Only a few studies have used the earlier generation of the SpyGlass™ system for the management of biliary complications after liver transplant [1621]. The use of the newer generation SDDVS in the management of liver transplant-associated biliary complications has not been reported [5]. We have demonstrated the successful use of ERCP-guided cholangioscopy using SDDVS in characterizing anastomotic biliary strictures to guide endotherapy post-OLTx and that SDDVS may help with prognostication. In our case series, all except one patient was able to be treated endoscopically. Using the SpyGlass™ system, we were also able to discover that the strictures in these patients were heavily fibrotic in nature. Our findings may guide future novel endoscopic techniques (e.g., intraluminal needle-knife) when the technology becomes available.

SpyGlass™ cholangioscopy can distinguish a fibrotic stricture from a kink by its morphological appearance. Kinking of the CBD after OLTx is a common problem. This is likely due to a long redundant donor duct during harvesting, which is often done to prevent tension at the anastomosis. Kinking of the CBD can often mimic a stricture and sometimes poses challenges to the endoscopist during ERCP. Often, deep access to the CBD can be difficult in these patients, as the wire tends to buckle near the area of the kink. A technique used to straighten out the kink is to hyperinflate a balloon and pull it near the distal CBD. This often will straighten out the kink and enable to wire to pass into the hilar area. In terms of therapeutics, plastic stents will often resolve a kink in the CBD and can be removed at subsequent procedures 10 to 12 weeks later. In contrast, a fibrotic stricture almost always requires multiple rounds of stenting.

The fibrotic nature of the strictures provides a good rationale for the use of self-expandable metal stents to maintain long-term decompression of the strictures. Fibrotic biliary strictures are putatively the reason that OLTx patients often need 6 to 12 months of endoscopic therapy, repeated balloon dilations, and stent exchanges for stricture resolution. Endotherapy, even with a frequent need to repeat procedures every 10 to 12 weeks, is preferred at most centers compared to surgical alternatives (e.g., Roux-en-Y choledochojejunostomy) due to the surgery-associated risk of morbidity and complications. Our experience at a large tertiary center shows that approximately 90% of anastomotic biliary strictures can be successfully managed with endoscopic therapy, avoiding the need for surgery.

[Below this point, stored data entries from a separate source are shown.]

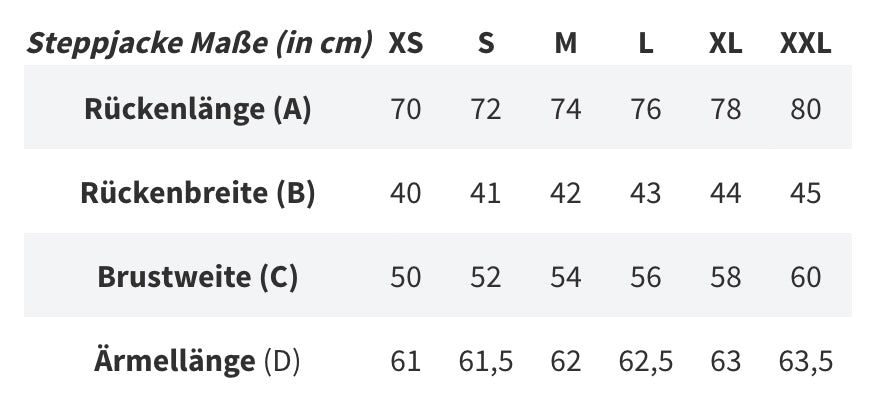Select the Brustweite value 50 for XS
The width and height of the screenshot is (876, 418).
coord(405,276)
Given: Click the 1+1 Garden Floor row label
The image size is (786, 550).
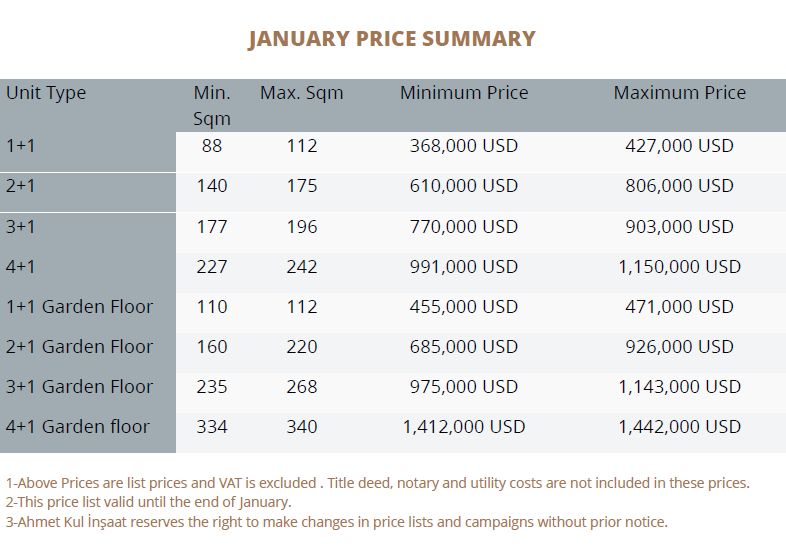Looking at the screenshot, I should [80, 307].
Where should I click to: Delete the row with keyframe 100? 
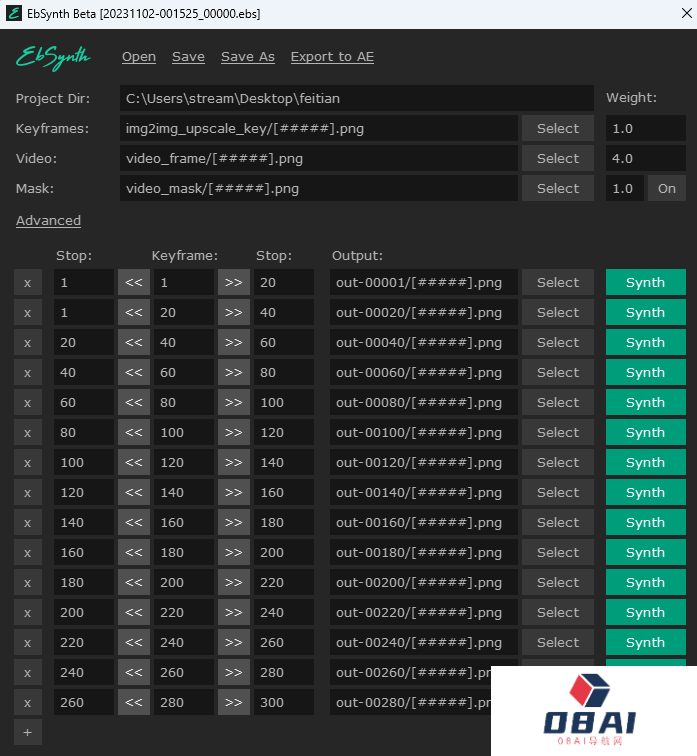click(x=27, y=432)
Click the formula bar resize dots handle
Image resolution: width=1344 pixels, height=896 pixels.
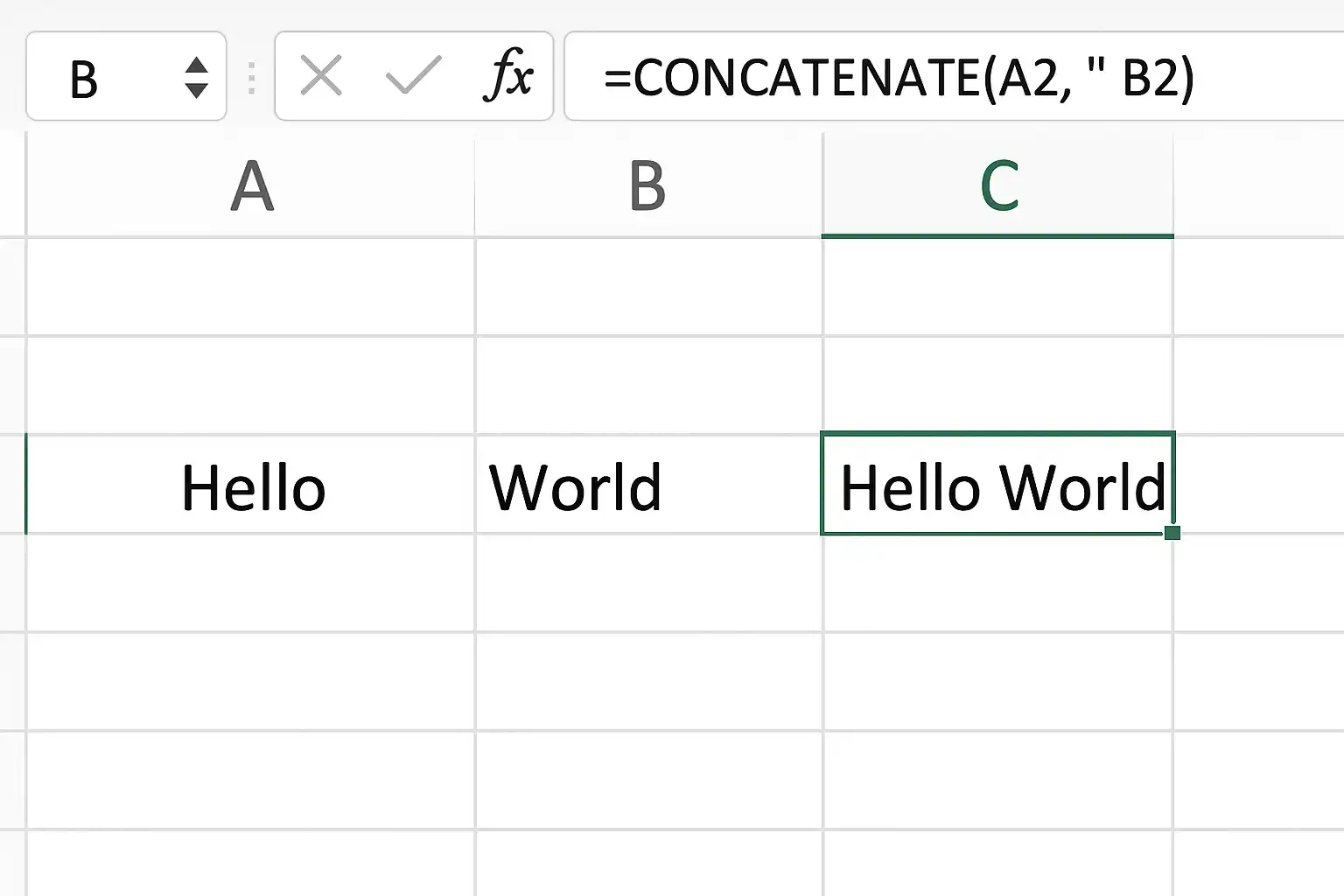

The limitations of our case series include its retrospective nature and small sample of patients. However, the successful use of the SDDVS is well illustrated. Continued observation using the SDDVS may be beneficial for the development of guidelines and improvement in the treatment of biliary strictures and scarring in future studies. Overall, our findings suggest that cholangioscopy with the SDDVS represents a new frontier guiding the endoscopic treatment of biliary complications after OLTx.

Data Availability

Access to data is restricted to retain patient privacy. This is a novel study based on limited real-world data gathered from patients within our hospital system, so there is currently no additional supporting data in this regard.

Disclosure

The research was performed as part of the employment at Methodist Dallas Medical Center.

Conflicts of Interest

The authors declare no conflicts of interest.